Sometimes in place of a sweet cake oat-cakes were used that were shaped like humans. One was made for each person present but one was rubbed in the fire’s ashes. It was the person who pulled this unlucky cake from a hat who faced a ritual, and thankfully only pretend, sacrifice.

2 Bull Cakes


“Fill your cups my merry men all,
For here’s the best ox in the stall,
Oh he’s the best ox, of that there’s no mistake,
And so let us crown him with the 12th cake.”

This rhyme from Herefordshire reflects a tradition that saw cakes being given to bulls in hopes of getting a good harvest. The bull did not eat the cake but was dressed up in it.[9] A cake with a hole in the middle was placed on the horn of the bull and how it reacted would predict how the coming harvest would go. If the bull tossed the cake forward then it was a good omen, but if the cake fell backwards then there would be slim eating come winter – and probably no cakes to waste on bulls.

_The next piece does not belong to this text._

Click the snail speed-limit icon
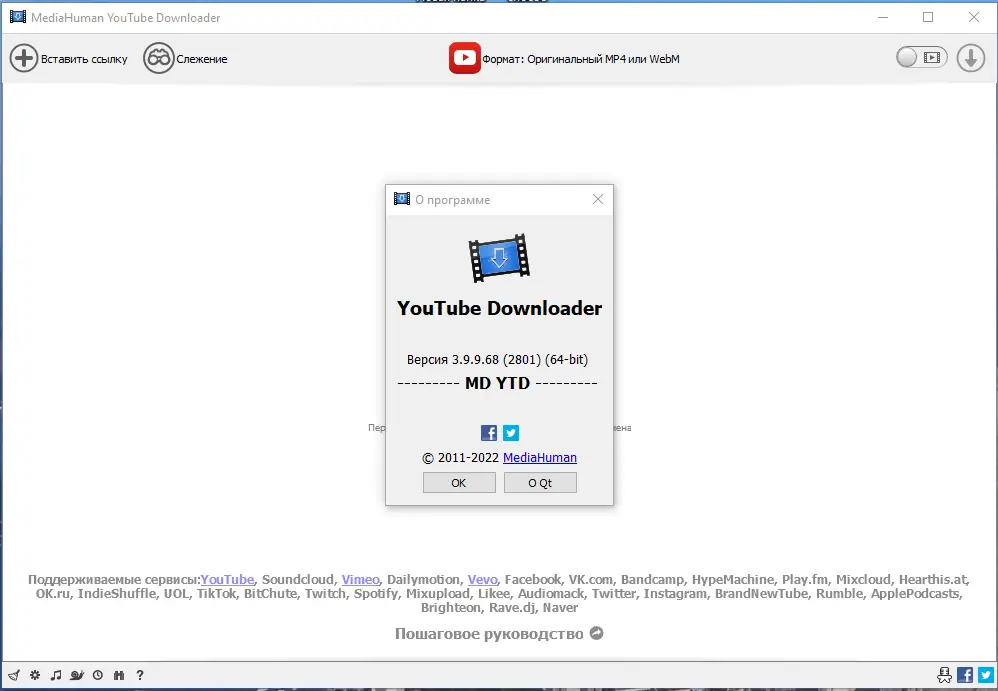 (77, 675)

If the bull would not toss the cake of its own accord then it could be poked until it did. If it still refused then a bucket of cider was thrown in the bull’s face.

1 Biddenden Maids


If you go to the village of Biddenden in England you will be welcomed by a sign showing two ladies joined at the hip and shoulder. These are the Biddenden Maids. Supposedly born in 1100 AD in the village Elisa and Mary Chulkhurst were conjoined twins who left behind a legacy beyond a sign. Each year cakes in the shape of the two ladies were handed out to visitors to commemorate their lives.[10]

The Biddenden Maids were said to have left land to the local church when they died age 34. The income that this gift generated was to be used to buy food for the poor – and make the cakes that showed the ladies joined together.

While the cakes are still given out each year they are not particularly tasty. Mostly made from flour and water they are hard and mostly kept as souvenirs rather than eaten. Be careful about biting any Biddenden Cakes you may come across however – some of them are made of plaster and made for the tourists.